_Work item_
Give again, word for word, every line below from the one that has "Tin tức trò chơi (1029, 1394)" through the one that has "eSports (592, 2016)", both included, and no others.

####################

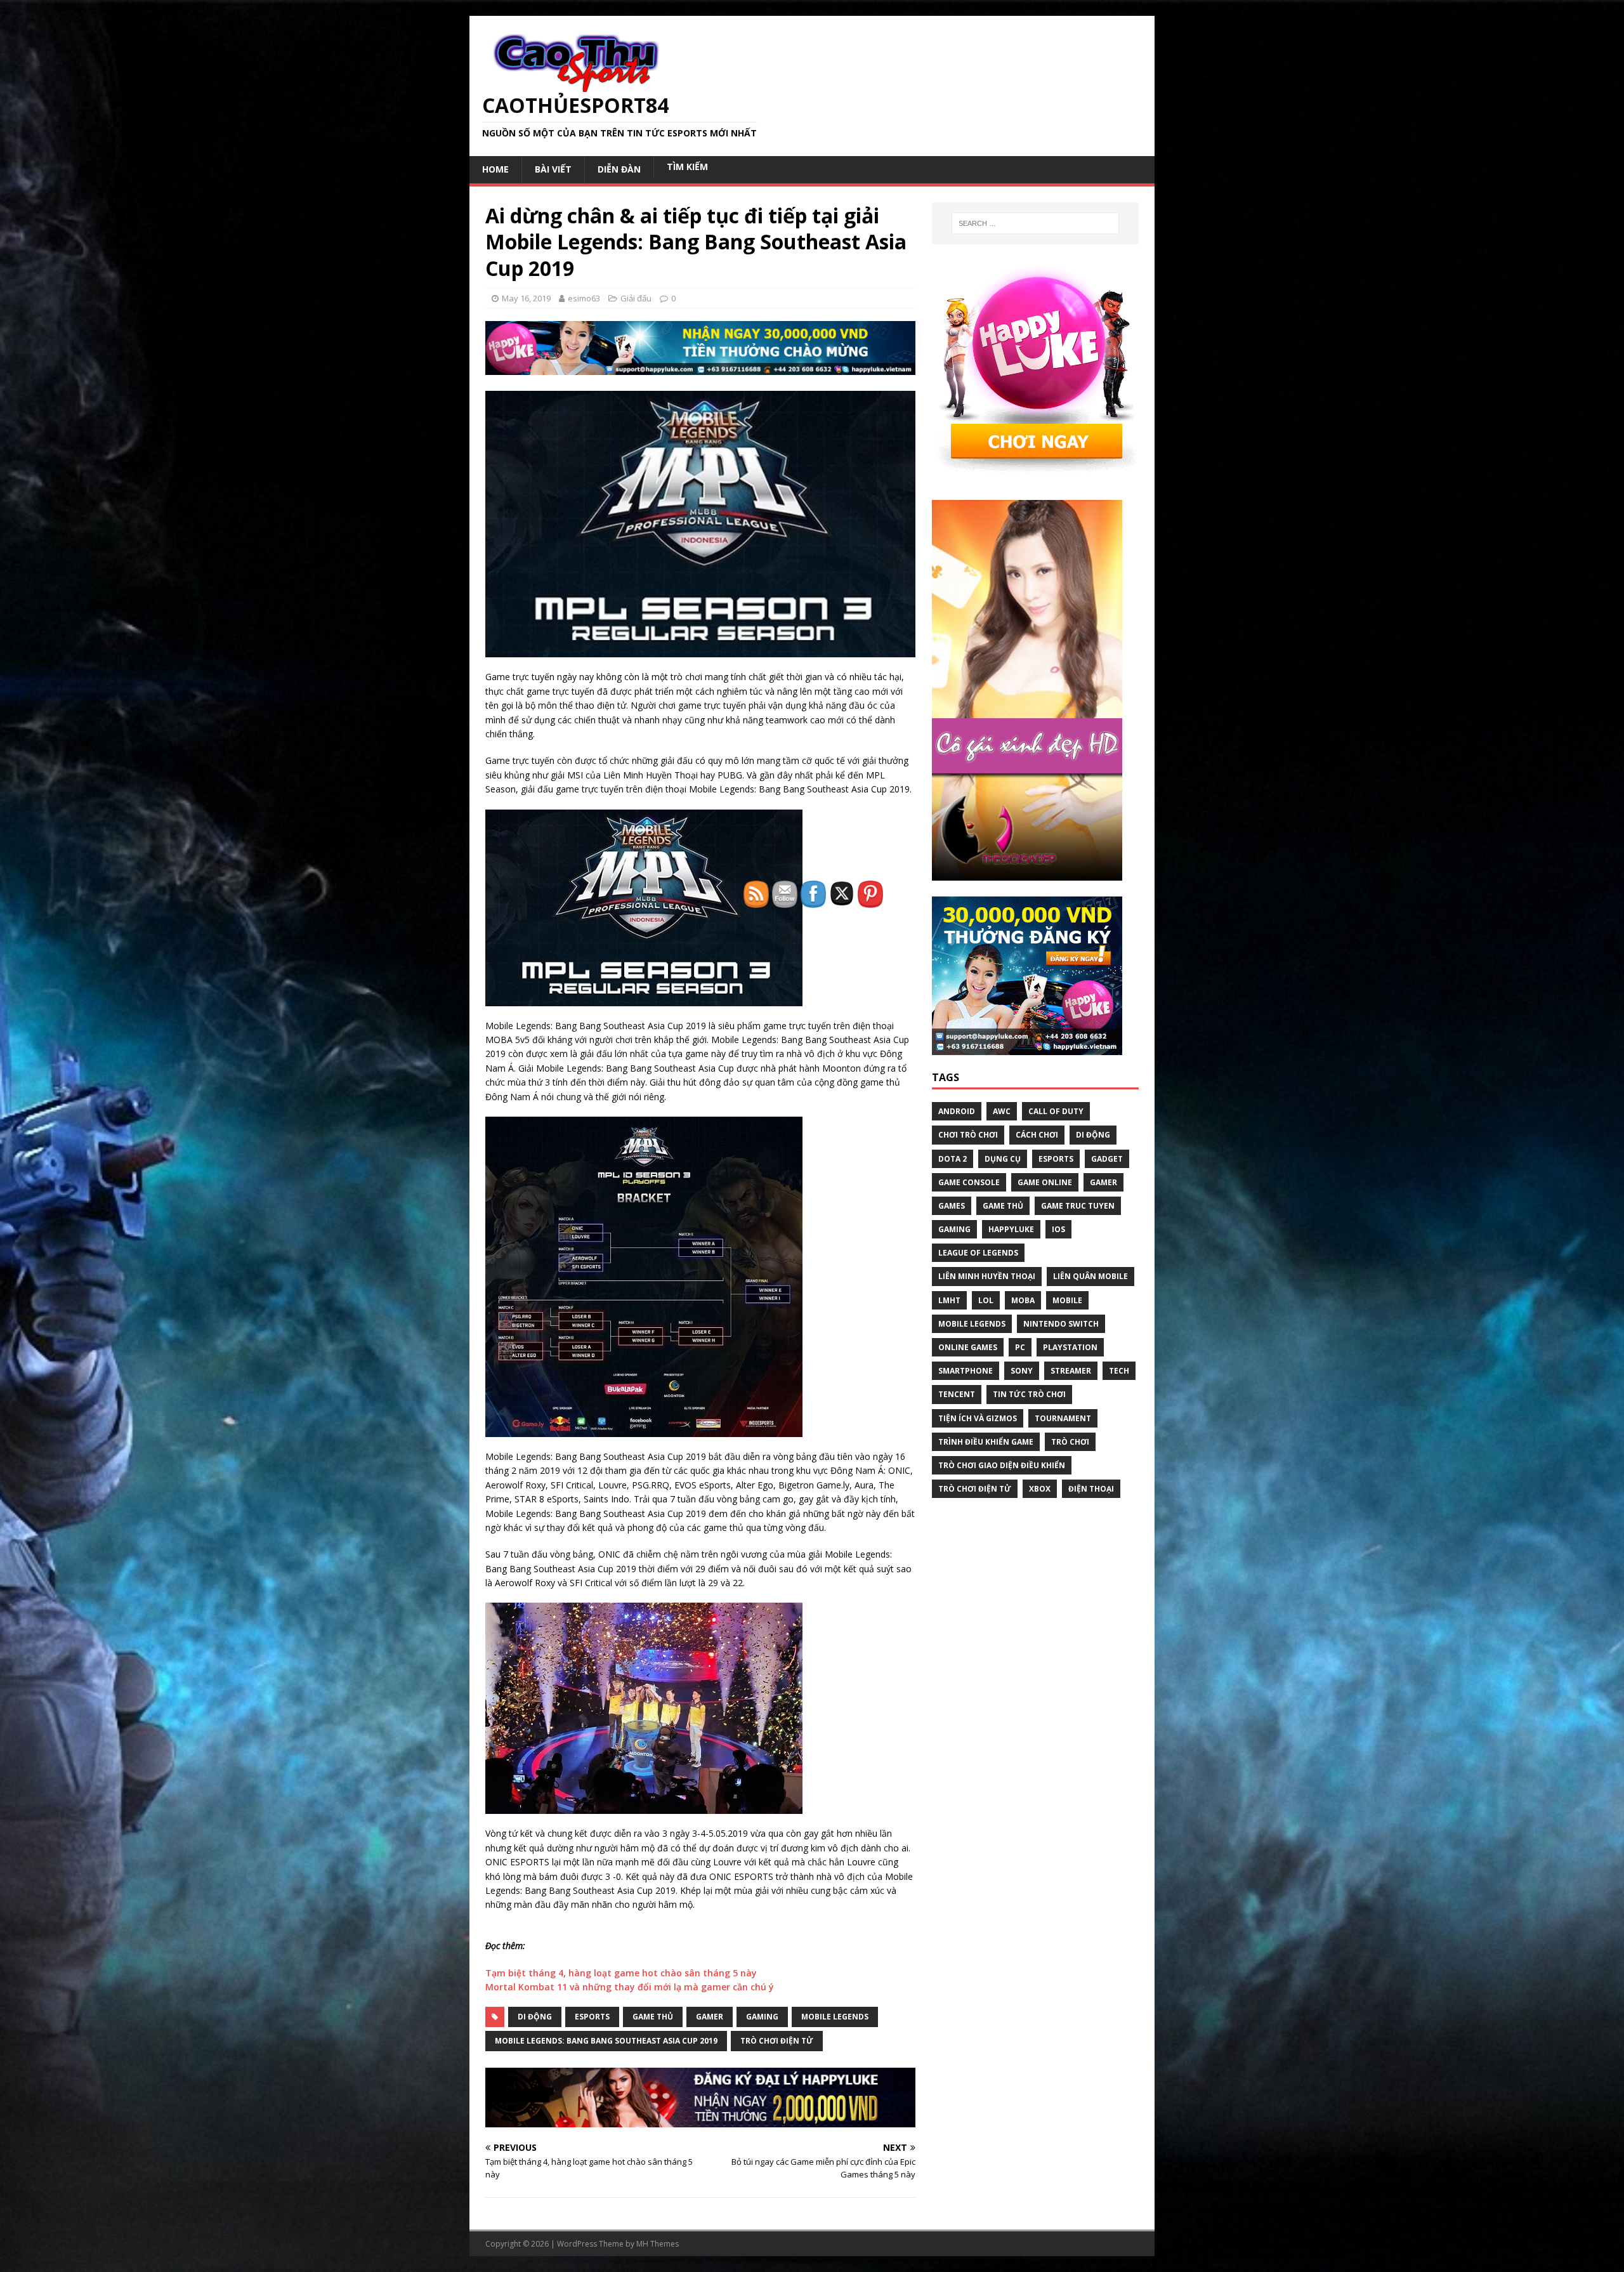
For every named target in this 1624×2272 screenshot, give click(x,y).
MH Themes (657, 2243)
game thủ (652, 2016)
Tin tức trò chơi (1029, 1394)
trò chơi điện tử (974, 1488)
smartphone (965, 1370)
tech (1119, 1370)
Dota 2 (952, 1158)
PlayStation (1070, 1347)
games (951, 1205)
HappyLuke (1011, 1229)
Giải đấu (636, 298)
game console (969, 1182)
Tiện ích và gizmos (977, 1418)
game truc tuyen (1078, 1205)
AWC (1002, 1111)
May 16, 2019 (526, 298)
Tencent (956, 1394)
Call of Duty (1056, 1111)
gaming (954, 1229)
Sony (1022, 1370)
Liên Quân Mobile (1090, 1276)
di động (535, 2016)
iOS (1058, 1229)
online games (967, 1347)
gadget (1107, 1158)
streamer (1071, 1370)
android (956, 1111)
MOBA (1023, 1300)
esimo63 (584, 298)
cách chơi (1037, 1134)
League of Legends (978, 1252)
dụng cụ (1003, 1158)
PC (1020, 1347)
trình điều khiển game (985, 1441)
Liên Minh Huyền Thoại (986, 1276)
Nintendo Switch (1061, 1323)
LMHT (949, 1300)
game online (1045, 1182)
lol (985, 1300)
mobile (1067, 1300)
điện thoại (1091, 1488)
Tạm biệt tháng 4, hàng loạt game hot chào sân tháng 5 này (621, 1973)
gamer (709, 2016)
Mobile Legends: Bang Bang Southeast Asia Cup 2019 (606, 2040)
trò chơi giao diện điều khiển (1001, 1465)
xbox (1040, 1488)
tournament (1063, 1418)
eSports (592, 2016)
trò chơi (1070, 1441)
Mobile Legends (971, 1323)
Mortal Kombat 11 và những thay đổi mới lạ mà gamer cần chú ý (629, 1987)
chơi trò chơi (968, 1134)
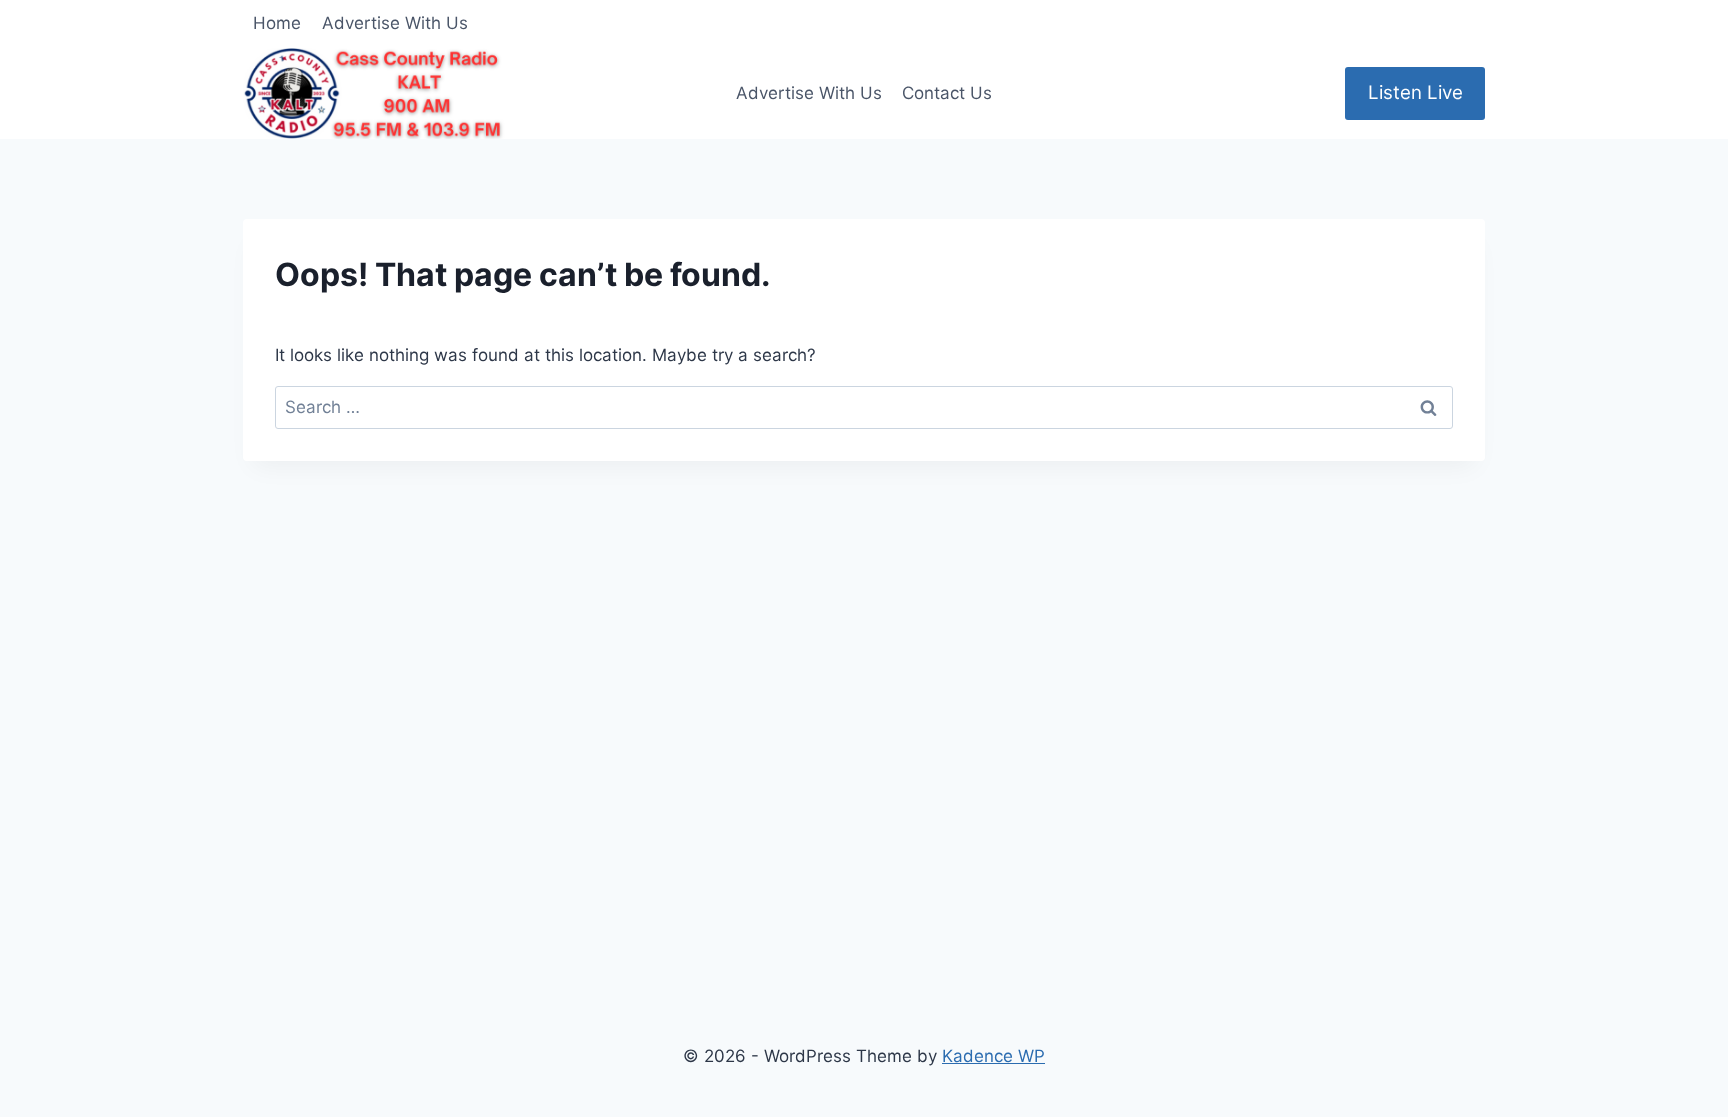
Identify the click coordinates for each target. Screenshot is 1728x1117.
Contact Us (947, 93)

####################

_Task solution_
Tin tức trò chơi (1029, 1394)
trò chơi điện tử (974, 1488)
smartphone (965, 1370)
tech (1119, 1370)
Dota 2 (952, 1158)
PlayStation (1070, 1347)
games (951, 1205)
HappyLuke (1011, 1229)
Giải đấu (636, 298)
game console (969, 1182)
Tiện ích và gizmos (977, 1418)
game truc tuyen (1078, 1205)
AWC (1002, 1111)
May 16, 2019 (526, 298)
Tencent (956, 1394)
Call of Duty (1056, 1111)
gaming (954, 1229)
Sony (1022, 1370)
Liên Quân Mobile (1090, 1276)
di động (535, 2016)
iOS (1058, 1229)
online games (967, 1347)
gadget (1107, 1158)
streamer (1071, 1370)
android (956, 1111)
MOBA (1023, 1300)
esimo63 (584, 298)
cách chơi (1037, 1134)
League of Legends (978, 1252)
dụng cụ (1003, 1158)
PC (1020, 1347)
trình điều khiển game (985, 1441)
Liên Minh Huyền Thoại (986, 1276)
Nintendo Switch (1061, 1323)
LMHT (949, 1300)
game online (1045, 1182)
lol (985, 1300)
mobile (1067, 1300)
điện thoại (1091, 1488)
Tạm biệt tháng 4, hàng loạt game hot chào sân tháng 5 này (621, 1973)
gamer (709, 2016)
Mobile Legends: Bang Bang Southeast Asia Cup 2019 (606, 2040)
trò chơi giao diện điều khiển (1001, 1465)
xbox (1040, 1488)
tournament (1063, 1418)
eSports (592, 2016)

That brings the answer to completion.